(Stored items)
_ _ _ _
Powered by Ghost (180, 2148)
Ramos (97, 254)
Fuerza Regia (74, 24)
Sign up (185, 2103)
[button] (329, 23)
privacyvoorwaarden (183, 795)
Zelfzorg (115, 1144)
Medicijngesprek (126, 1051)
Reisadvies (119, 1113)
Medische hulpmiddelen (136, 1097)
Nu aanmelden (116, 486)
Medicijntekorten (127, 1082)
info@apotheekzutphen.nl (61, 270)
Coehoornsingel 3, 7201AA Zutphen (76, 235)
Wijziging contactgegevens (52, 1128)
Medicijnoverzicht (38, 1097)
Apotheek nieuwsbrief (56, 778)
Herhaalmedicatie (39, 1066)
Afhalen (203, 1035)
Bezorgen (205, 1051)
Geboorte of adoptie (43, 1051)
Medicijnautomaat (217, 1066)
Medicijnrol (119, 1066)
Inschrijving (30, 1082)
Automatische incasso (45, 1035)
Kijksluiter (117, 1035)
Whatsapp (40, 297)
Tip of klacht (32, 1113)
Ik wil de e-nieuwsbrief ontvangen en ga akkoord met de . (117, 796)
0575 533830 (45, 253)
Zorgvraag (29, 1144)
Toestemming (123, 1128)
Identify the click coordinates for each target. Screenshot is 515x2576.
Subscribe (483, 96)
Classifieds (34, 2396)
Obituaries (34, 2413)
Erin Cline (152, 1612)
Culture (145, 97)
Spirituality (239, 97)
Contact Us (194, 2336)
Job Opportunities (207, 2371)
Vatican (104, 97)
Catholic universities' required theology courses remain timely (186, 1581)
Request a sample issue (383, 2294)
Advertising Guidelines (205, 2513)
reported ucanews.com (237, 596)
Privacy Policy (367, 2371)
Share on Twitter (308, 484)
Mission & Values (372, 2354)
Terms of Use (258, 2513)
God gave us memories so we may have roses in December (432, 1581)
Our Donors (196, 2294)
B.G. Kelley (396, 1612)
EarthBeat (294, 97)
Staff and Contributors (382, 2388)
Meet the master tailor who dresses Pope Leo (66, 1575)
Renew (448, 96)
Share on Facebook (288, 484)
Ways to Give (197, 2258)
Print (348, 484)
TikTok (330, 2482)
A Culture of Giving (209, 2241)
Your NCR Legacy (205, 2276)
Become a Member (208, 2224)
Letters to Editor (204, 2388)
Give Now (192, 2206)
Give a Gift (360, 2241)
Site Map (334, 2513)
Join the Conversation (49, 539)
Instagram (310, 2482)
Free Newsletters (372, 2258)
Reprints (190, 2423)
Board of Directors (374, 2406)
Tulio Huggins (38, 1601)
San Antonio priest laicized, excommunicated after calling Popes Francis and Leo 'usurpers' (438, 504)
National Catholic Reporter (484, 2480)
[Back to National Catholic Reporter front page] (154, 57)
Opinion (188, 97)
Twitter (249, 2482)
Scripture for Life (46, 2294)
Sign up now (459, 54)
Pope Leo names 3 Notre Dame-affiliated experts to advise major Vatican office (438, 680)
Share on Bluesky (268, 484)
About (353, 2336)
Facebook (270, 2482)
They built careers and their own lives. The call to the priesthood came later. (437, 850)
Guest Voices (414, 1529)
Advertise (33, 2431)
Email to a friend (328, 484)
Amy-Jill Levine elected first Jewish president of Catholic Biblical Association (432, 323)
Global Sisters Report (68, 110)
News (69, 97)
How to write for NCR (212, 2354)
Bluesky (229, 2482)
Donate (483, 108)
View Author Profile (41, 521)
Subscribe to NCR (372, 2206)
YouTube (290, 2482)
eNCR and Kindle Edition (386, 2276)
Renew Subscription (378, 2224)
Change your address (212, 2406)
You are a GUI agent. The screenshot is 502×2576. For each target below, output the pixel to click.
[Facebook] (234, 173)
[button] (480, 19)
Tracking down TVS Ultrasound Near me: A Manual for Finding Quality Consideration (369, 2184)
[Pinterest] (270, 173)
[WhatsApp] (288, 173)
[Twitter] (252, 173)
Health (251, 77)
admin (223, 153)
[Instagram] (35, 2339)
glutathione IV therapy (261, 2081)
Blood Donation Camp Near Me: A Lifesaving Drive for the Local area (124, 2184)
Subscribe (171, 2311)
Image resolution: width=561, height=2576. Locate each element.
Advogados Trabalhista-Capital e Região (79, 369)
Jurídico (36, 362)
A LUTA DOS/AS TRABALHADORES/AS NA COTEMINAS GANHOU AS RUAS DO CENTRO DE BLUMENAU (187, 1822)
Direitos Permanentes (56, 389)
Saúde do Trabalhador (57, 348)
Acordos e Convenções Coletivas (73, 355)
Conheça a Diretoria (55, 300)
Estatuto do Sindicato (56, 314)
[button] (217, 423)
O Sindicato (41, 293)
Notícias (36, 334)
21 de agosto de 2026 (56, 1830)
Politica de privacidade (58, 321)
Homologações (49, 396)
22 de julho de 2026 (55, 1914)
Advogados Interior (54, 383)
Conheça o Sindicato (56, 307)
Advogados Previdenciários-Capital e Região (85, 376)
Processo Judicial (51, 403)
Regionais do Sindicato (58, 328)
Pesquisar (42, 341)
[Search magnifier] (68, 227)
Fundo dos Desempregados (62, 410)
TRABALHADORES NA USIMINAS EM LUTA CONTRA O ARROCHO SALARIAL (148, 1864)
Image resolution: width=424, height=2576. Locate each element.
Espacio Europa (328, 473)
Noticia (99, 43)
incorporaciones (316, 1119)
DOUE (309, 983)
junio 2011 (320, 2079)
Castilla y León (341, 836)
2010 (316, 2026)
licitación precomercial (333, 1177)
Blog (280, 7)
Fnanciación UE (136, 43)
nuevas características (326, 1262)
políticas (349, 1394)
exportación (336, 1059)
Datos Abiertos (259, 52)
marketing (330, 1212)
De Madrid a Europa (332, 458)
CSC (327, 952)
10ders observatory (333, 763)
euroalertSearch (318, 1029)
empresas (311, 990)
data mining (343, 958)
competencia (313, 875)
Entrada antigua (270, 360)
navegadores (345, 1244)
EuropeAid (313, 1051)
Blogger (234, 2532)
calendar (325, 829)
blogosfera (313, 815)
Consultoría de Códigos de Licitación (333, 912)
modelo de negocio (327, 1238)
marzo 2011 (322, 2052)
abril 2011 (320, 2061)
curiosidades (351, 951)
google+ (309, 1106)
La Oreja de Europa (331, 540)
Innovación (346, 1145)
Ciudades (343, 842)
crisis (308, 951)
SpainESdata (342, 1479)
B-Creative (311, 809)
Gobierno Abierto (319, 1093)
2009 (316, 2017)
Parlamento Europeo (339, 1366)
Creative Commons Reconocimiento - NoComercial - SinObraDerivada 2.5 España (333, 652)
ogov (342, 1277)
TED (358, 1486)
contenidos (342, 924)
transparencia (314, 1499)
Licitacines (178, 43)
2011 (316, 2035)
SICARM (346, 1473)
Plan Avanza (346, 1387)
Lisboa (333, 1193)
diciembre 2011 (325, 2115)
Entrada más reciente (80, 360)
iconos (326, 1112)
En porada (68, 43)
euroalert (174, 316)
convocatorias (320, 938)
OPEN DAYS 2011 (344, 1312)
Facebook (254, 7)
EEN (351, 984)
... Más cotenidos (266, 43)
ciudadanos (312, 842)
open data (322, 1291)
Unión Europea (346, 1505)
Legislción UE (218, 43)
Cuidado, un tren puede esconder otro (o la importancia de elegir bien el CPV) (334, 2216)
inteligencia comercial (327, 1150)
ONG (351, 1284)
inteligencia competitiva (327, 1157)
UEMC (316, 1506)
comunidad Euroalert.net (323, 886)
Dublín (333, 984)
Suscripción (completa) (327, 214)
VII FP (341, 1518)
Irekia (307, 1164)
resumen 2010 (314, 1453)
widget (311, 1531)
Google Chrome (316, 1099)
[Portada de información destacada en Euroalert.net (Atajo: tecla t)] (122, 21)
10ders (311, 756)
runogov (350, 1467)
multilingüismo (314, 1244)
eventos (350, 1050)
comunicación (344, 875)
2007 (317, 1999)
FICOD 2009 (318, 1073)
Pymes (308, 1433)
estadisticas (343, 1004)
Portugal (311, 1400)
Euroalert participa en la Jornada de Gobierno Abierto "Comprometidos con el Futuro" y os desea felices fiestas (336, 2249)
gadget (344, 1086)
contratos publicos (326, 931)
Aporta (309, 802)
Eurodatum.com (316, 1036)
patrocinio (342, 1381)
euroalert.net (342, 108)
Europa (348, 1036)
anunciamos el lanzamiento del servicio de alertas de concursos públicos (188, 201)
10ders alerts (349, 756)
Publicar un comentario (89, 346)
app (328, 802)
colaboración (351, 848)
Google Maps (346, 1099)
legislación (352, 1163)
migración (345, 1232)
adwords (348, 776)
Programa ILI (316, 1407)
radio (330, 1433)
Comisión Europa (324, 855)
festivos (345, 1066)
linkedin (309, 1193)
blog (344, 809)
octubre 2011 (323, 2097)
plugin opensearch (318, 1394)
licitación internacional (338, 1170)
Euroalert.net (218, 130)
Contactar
_ _ _ _
Retype only the lines above between the line with "euroalertSearch (318, 1029)" and the line with "Ciudades (343, 842)", counting those two lines as well, and keep every character as it is.

**Solution to this exercise**:
euroalertSearch (318, 1029)
empresas (311, 990)
data mining (343, 958)
competencia (313, 875)
Entrada antigua (270, 360)
navegadores (345, 1244)
EuropeAid (313, 1051)
Blogger (234, 2532)
calendar (325, 829)
blogosfera (313, 815)
Consultoría de Códigos de Licitación (333, 912)
modelo de negocio (327, 1238)
marzo 2011 (322, 2052)
abril 2011 (320, 2061)
curiosidades (351, 951)
google+ (309, 1106)
La Oreja de Europa (331, 540)
Innovación (346, 1145)
Ciudades (343, 842)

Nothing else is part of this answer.